Alors voilà le périnée c’est ce qui fait que nos organes, nos intestins et tout ce qui se trouve au dessus du bassin ne sort pas de nous et reste en place  (ben oui, ça pèse tout ça donc faut bien quelque chose pour le retenir !). C’est un peu le hamac, le plancher du bassin (d’où le terme de plancher pelvien). Le périnée c’est aussi lui qui nous permet de retenir ou laisser sortir nos déchets personnels (pipi popo prout pour reprendre les mots de Fanny ma kiné préférée). Et puis le périnée joue aussi un rôle super important dans les rapports sexuels et le plaisir que l’on peut avoir. Les contractions spasmodiques de ce dernier sont en grande partie responsable des orgasmes et de l’éjaculation. D’ailleurs, mesdames, le clitoris, est entouré et enveloppé par les différentes couches du périnée qui en se contractant et se relâchant stimule cet organe incontournable du plaisir féminin (à bon entendeur…).

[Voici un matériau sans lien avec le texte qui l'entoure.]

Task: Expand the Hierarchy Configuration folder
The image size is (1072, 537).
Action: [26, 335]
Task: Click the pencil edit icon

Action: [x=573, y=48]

Bref, le périnée c’est quand même un peu, un truc très très important pour notre physiologie et notre vie sociale (se retenir quand on est en public est en effet un atout important ;-), avoir des rapports sexuels heureux… etc).

C’est aussi, quand on est enceinte, un des éléments qui retient bébé dans sa petite poche utérine à l’intérieur de notre corps. Et autant vous dire que quand on arrive au 8° ou 9° mois et qu’il faut retenir, en plus du reste, un bébé de 2 à 5 kilos et bien il a intérêt à être solide le périnée !! Donc, un périnée en forme c’est l’assurance de la survie de l’humanité (même si, je vous l’accorde  l’intérêt de la race humaine pour la planète, les animaux et la vie en général est assez discutable !). Il faut aussi que le périnée puisse s’étirer au maximum lors de l’accouchement pour permettre au bébé de passer sans qu’il y ait de déchirures ou pour éviter qu’une épisiotomie soit effectuée (acte chirurgical très douloureux, pouvant entrainer des complications et qui est parfois fait sans réelle nécessitée).

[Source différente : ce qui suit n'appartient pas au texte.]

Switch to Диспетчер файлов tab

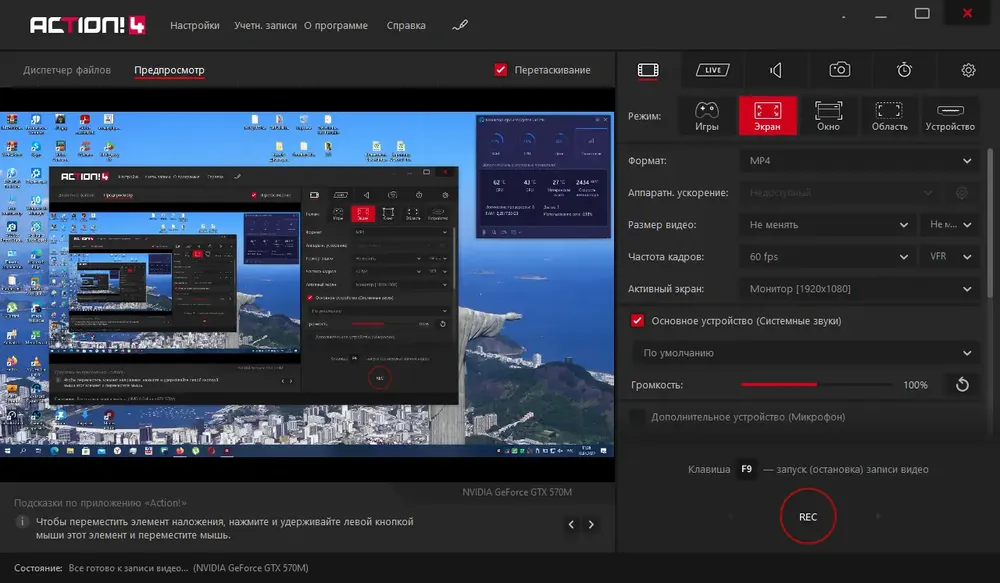[67, 70]
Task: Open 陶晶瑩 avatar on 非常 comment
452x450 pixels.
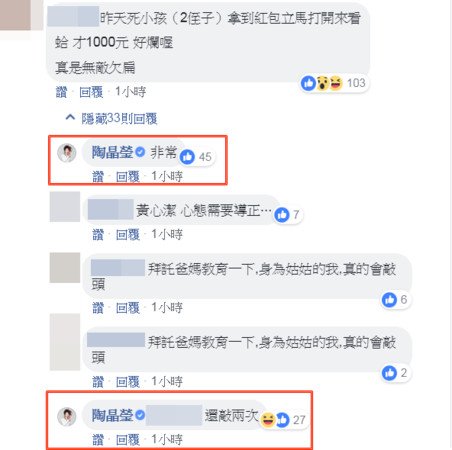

Pour toutes ces raisons, renforcer, muscler et étirer son périnée sont des choses importantes à savoir faire le plus tôt possible, que l’on soit un homme ou une femme et que l’on prévoit ou pas d’être enceinte un jour. Aujourd’hui, certaines activités comme le Pilate ou le Yoga font la part belle à ce travail du périnée. Et c’est tant mieux ! Mais, encore trop souvent, on ne découvre son périnée qu’au moment de la grossesse, surtout après l’accouchement quand il faut le rééduquer ou bien encore quand les problèmes sont déjà là (fuites, prolapsus etc…)

Or, figurez-vous que dans le yoga on parle du périnée depuis un petit moment déjà. Peut-être pas en ces termes physiologiques propre à la représentation du corps occidental mais dans une approche plus énergétique ou ésotérique. C’est le siège de Mūla Bandha (verrou racine) et Mūla chakras (chakra racine) qui sont des éléments centraux dans la pratique du yoga.  Mais même d’un point de vue physiologique le yoga lui donne une place centrale. Le terme sanskrit ASANA veut dire la posture et en matière de posture, de bonne tenue, le périnée a un rôle anatomique fondamental. Dans tous les cas il semble bien que, tant d’un point de vue énergétique que d’un point de vue physiologique, le périnée est extrêmement important et mérite que l’on s’y attarde.

Donc dans cette série de trois articles je vais essayer de vous en apprendre un peu plus sur le périnée et de vous proposer quelques pistes afin de mieux le sentir et mieux le mobiliser. Le premier article porte sur la physiologie du périnée, son rôle anatomique et son lien avec la respiration et le maintien du corps dans une bonne posture. Le second article porte sur le périnée du point de vue du yoga, sa fonction énergétique. Le dernier article propose des petits exercices visant à apprendre à le ressentir et le situer, le mobiliser et le renforcer ou l’étirer. 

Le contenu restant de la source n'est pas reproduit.